Tyldum: I always pictured Benedict when I was reading [the script]. I’ve seen his work on different TV shows and movies like “Tinker Tailor [Soldier Spy].” I wanted an actor who could portray the complexities of the character. He’s a marathon runner, he’s arrogant, and at the same time, he’s very awkward in social settings. He doesn’t care what you think about him, but he’s this man who’s carrying all these secrets. Benedict is able to portray all this. The camera can just linger on him, and you can see what goes on behind his eyes. Not every actor can do that.

He loved the script, his dad went to the same school as Turing. Later, we found out that Benedict is related to Turing. I think they’re 17th cousins. So, I really casted well.

IBTimes: To balance Turing’s coldness, you have Kiera Knightley’s character, Joan Clarke, who’s kind of his opposite. How did you decide to develop her character?

Tyldum: She really related to Joan, this woman who wasn’t appreciated for being intelligent. Joan Clarke could have been a professor, but she wasn’t even allowed to be a fellow. She was not allowed to work. But women ran most of Bletchley Park [where most of “The Imitation Game” is set] in clerical work or as linguists. She started as a “big room girl” where most of the clerical work happens, and Alan brought her in. She had to fight hard to get a place at the table. These two were in many ways outsiders; they weren’t seen and recognized for who they were. They had to make themselves likable in order to be around the men. They find each other and develop this intense friendship that’s so meaningful.

We saw an interview that the BBC did with her [Clarke] when she was 92 years old. She talks about Alan with such love and tenderness. It felt like that was the love of her life. It’s two love stories in this movie, because the other one is about unfulfilled love. We know Turing kept writing letters to Christopher’s mom, so we know he’s important to Turing. Alan never really had a long-term relationship. Christopher [a schoolmate of Turing’s who died young] was someone he never really got over.

IBTimes: You fit in a lot of Turing’s life into the movie, from his childhood, war years and persecution. How did you decide to layer the story?

Tyldum: That was the biggest challenge, how to fit it all. And how do you make it thrilling? In the scene where everything in the decryption works, that was hard to make visually interesting and tell everything. It could be very dusty and very boring. The climax is when the machine stops and everything is quiet.

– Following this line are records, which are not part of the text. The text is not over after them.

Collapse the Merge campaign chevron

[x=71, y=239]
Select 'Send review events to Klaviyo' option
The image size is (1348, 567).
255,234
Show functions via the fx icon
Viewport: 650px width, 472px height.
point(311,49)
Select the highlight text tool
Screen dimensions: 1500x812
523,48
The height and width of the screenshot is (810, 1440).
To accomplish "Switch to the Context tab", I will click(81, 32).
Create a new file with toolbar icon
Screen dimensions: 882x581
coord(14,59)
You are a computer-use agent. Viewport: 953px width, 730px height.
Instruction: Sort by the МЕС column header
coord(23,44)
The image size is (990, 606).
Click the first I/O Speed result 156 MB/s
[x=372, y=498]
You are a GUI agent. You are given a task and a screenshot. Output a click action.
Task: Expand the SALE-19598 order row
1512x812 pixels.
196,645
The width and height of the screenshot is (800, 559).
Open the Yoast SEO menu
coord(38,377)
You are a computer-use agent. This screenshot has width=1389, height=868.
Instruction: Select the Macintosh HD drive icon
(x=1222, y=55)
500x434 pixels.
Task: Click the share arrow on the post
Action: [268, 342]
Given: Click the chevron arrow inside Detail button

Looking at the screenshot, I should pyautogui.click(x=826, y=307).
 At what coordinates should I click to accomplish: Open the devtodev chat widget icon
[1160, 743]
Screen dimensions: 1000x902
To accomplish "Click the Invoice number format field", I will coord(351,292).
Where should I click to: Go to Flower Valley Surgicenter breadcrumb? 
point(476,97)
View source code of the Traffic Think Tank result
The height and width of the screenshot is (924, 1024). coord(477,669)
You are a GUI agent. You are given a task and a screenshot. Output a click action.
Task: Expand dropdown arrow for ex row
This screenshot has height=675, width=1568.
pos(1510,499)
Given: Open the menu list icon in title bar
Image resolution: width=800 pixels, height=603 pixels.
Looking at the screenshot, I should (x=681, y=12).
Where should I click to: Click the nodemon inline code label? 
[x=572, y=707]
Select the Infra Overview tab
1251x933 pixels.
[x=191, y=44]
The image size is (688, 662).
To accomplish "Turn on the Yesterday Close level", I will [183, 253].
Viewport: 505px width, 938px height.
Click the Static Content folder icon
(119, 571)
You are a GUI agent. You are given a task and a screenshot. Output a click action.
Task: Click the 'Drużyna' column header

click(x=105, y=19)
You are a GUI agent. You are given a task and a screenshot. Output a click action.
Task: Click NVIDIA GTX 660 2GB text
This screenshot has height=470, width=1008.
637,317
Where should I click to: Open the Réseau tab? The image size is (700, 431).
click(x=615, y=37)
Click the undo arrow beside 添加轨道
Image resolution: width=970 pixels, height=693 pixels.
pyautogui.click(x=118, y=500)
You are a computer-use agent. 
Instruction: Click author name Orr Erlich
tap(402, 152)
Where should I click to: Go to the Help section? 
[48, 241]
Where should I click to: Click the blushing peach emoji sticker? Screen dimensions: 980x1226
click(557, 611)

IBTimes: Would you like to continue to keep working in historical dramas?

Tyldum: I never thought I would do a historical drama! The next movie I seem to be doing is a sci-fi, but I like that. I like that I can be passionate about different things.

We’re having a real physical impact with this movie. The attention to the homosexual law may get who's ever been convicted by this law a pardon. That’s a huge victory. Why should Alan Turing get a pardon, and not everyone else? They didn’t do anything different. I got a very touching email from a 92 year-old man who had been convicted by the same law as Alan Turing thanking me. He said he watched the movie in tears and thanked me for shining a light on this story. How many families, how many lives, had been affected by this?

IBTimes: And on Oscar Sunday, what’s going to be on your mind?

Tyldum: I’m just going to have fun and be in the moment. This is all like a dream come true. This is my first attempt in doing something like this. This is like the warmest welcome ever, first the DGA [Director’s Guild Award] and then the Oscar. I’m just going to enjoy it. Not be nervous or stressed, just savor the moment.